Vendée Globe

Eggs, milk and potatoes for Rich

Eggs, milk and potatoes for Rich
© François Van Malleghem / DPPI / Vendée Globe
March 09. 2009

With 160 miles direct to Les Sables d’Olonne, in fact closer to 180 miles as he is sailing downwind, Rich Wilson is now expected to finish his Vendée Globe in the early afternoon of Tuesday.

 

 

The American skipper sounded tired and frustrated when contacted this morning;

“I have an eighteen foot swell, am making less than five knots and heading towards Port La Foret. This swell is knocking the bejaysus out of the boat at the moment.” Said Wilson.

Since then he had picked up some speed and has been averaging just over eight knots. He is looking foward  to a meal of scrambled  eggs,  bacon and sliced  potatoes  and a glass of  milk when he gets back to shore , where  his sisters  and friends  are  eagerly  waiting his arrival

Tide times are such that he would be unable to enter the channel until about 1330hrs in the afternoon. Having taken 43 days from Cape Horn, Wilson will be hugely relieved to get finished and has been dealt a very difficult set of cards by the weather, virtually since Cape Horn.

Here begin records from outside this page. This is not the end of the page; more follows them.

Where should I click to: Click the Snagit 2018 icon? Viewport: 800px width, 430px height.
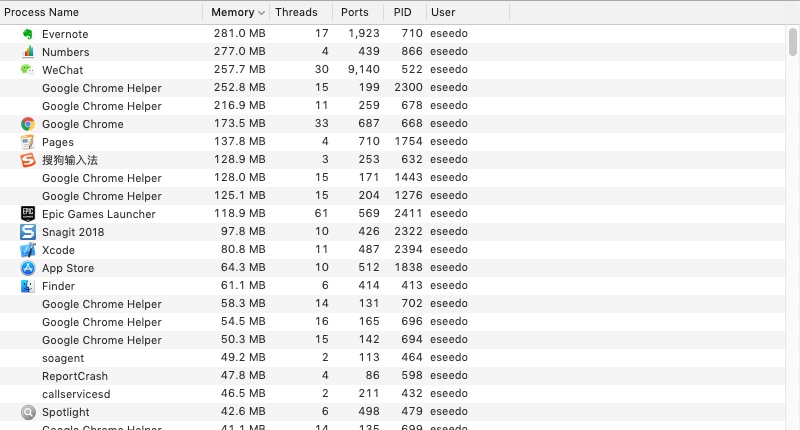[28, 232]
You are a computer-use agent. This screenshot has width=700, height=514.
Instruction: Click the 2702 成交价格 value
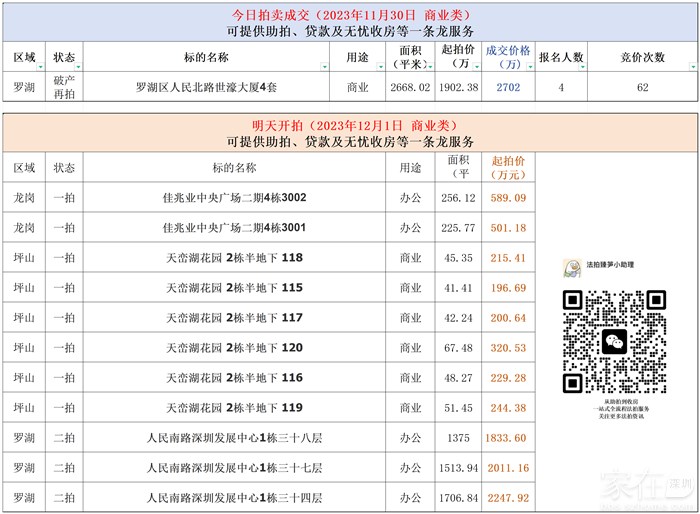[508, 88]
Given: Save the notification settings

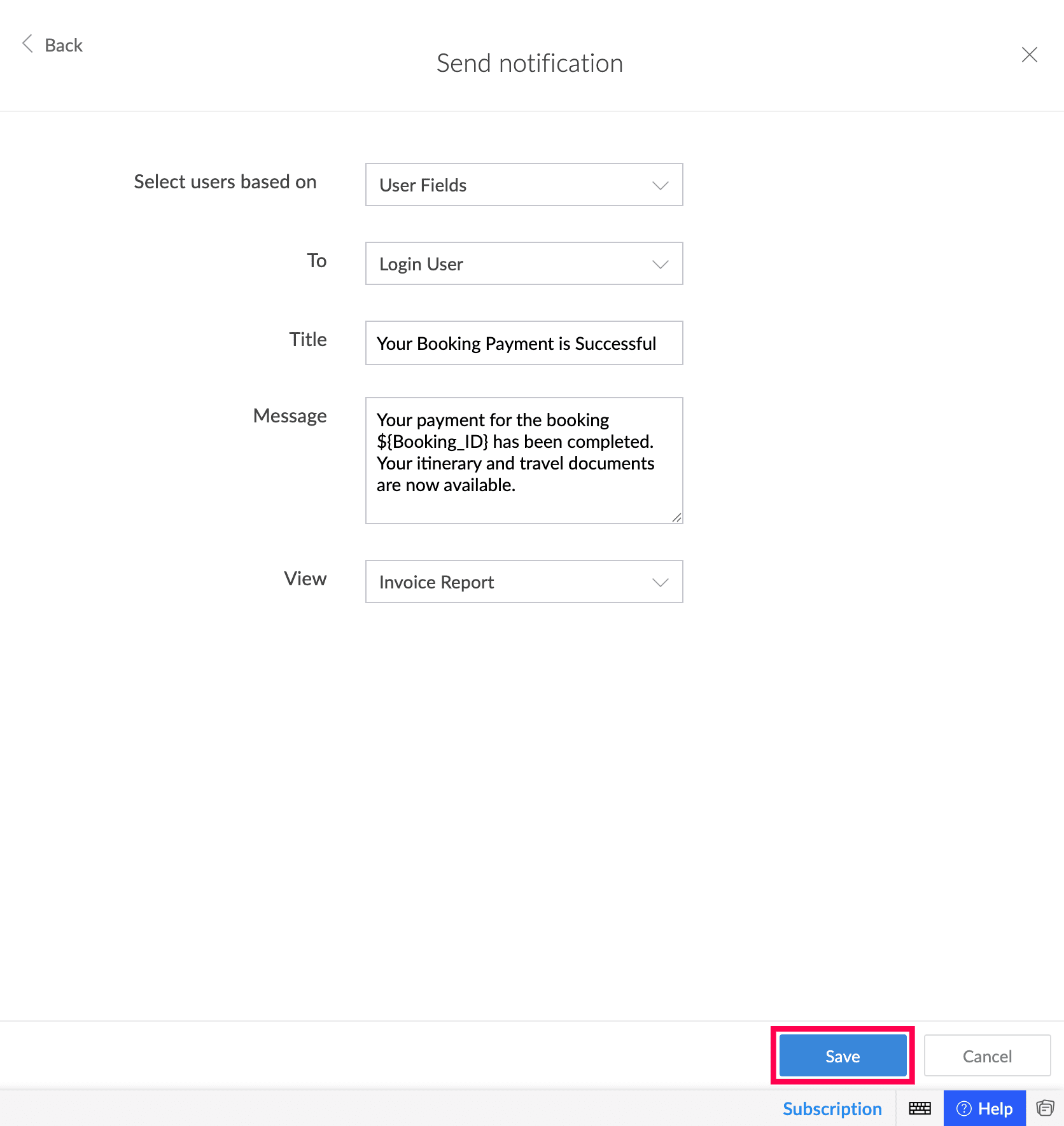Looking at the screenshot, I should [843, 1055].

Raphael Dinelli is 530 miles NW of Cape Finisterre and has been averaging over 11 knots, some 500 miles west of Les Sables d’Olonne. The local Sablais skipper will be given a big welcome when he arrives, perhaps Thursday or more likely Friday.

And Norbert Sedlacek is the quickest of the trio still at sea, sailing at between ten and eleven knots. He is 120 miles past the Azores now and has 1380 miles to finish. Interest in his race has grown significantly in his native Austria as he will become the first Austrian skipper to sail solo non stop around the world.